→ TASK REQUIREMENTS:
Find the string "blue" in the entries and copy each line that has it.

→ DATA FOR ANALYSIS:
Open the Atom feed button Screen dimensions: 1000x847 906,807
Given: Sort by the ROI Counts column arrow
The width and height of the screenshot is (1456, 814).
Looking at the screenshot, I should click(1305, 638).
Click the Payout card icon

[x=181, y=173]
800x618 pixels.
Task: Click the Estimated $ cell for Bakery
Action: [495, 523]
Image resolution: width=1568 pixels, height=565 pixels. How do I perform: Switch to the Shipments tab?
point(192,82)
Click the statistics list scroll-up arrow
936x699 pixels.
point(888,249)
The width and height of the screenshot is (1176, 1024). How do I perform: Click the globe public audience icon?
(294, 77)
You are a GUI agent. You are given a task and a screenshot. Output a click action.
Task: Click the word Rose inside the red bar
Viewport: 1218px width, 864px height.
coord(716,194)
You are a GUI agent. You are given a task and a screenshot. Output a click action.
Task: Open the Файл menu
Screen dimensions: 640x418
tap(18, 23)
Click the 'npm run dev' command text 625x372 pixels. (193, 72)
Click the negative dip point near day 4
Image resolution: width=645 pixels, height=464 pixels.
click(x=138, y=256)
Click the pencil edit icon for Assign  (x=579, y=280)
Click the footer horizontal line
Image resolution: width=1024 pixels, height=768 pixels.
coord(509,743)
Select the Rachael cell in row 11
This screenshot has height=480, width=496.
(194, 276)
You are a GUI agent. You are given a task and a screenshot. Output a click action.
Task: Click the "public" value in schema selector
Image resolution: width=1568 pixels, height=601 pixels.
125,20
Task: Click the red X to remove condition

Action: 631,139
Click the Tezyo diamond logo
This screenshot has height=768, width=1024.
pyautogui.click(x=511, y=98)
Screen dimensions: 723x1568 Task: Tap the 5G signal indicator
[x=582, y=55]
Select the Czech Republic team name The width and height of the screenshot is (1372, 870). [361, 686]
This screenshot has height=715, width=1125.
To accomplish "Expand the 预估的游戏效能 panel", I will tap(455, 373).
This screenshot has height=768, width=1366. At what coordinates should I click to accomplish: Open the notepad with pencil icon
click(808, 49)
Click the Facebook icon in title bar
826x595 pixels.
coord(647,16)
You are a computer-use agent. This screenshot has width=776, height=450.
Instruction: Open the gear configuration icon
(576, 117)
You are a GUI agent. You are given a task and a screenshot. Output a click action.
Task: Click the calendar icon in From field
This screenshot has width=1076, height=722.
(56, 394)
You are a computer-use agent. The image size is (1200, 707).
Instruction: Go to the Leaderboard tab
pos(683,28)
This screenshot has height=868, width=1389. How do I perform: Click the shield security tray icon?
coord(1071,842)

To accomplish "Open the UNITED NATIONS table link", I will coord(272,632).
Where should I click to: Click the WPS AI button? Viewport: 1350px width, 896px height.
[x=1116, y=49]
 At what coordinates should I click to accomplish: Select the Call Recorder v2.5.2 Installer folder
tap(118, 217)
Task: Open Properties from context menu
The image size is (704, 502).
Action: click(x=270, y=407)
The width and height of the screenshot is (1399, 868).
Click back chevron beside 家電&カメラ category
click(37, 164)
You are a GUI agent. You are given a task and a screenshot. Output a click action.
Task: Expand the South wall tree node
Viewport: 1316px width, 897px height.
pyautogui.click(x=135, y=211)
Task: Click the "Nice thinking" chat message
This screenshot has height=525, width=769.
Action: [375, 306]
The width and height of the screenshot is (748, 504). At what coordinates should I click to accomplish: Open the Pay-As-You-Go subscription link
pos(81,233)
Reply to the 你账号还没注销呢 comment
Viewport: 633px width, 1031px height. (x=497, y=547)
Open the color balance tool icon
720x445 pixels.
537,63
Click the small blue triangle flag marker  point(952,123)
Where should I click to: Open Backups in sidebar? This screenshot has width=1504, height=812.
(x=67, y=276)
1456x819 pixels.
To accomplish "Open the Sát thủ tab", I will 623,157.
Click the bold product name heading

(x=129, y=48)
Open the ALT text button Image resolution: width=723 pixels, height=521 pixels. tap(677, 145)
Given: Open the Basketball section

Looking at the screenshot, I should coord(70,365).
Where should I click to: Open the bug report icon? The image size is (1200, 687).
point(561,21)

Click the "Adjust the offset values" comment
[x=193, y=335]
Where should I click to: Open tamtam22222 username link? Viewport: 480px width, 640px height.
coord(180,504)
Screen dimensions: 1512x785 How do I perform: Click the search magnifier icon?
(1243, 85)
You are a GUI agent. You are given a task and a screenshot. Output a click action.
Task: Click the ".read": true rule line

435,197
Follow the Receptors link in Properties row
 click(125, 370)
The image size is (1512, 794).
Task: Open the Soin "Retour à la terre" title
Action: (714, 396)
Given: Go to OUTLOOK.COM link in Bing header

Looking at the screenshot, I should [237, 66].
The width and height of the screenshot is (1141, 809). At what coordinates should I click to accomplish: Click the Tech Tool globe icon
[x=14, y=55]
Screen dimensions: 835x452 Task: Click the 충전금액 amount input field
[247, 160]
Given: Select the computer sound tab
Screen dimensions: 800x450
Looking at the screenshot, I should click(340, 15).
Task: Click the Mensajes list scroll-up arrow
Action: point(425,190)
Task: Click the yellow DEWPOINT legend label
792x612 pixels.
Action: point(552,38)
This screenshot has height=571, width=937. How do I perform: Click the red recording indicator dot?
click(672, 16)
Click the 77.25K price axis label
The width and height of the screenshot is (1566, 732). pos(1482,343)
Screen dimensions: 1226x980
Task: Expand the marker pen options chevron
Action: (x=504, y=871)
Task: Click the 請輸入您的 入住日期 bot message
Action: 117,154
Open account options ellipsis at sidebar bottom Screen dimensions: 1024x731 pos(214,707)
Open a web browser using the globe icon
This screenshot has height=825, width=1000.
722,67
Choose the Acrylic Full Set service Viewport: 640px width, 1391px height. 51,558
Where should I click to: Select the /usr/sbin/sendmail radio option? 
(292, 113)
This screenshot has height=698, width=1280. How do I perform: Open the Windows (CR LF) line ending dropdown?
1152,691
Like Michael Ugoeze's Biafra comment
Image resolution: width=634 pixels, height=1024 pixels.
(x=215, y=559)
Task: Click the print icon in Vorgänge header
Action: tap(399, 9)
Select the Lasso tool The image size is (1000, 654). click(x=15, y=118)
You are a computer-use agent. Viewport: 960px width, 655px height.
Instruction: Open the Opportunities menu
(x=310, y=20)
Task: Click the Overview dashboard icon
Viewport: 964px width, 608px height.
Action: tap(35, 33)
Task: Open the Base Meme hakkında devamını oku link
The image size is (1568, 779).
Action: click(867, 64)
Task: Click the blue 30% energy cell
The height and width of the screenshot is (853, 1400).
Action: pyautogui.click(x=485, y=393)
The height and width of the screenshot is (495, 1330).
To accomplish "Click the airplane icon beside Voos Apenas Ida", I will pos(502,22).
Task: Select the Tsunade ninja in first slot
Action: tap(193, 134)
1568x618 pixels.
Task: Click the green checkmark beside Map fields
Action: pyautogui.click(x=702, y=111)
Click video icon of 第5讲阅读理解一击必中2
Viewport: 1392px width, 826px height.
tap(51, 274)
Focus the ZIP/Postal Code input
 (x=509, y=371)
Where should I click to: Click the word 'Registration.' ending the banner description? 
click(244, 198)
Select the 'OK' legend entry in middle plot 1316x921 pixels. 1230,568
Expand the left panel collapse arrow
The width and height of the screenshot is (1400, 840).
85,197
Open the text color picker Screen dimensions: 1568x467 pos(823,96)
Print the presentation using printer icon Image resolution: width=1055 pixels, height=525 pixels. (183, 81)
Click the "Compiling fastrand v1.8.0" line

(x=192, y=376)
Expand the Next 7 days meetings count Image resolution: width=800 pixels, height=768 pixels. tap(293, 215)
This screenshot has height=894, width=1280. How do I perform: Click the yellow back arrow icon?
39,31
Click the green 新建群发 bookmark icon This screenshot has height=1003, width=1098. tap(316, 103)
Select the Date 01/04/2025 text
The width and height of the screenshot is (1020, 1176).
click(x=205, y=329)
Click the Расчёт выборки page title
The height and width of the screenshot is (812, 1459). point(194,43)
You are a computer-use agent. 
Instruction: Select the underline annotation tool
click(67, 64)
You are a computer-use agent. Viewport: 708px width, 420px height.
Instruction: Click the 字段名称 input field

→ RESULT FOR THIS TASK:
Click the small blue triangle flag marker  point(952,123)
Task: Click the blue 30% energy cell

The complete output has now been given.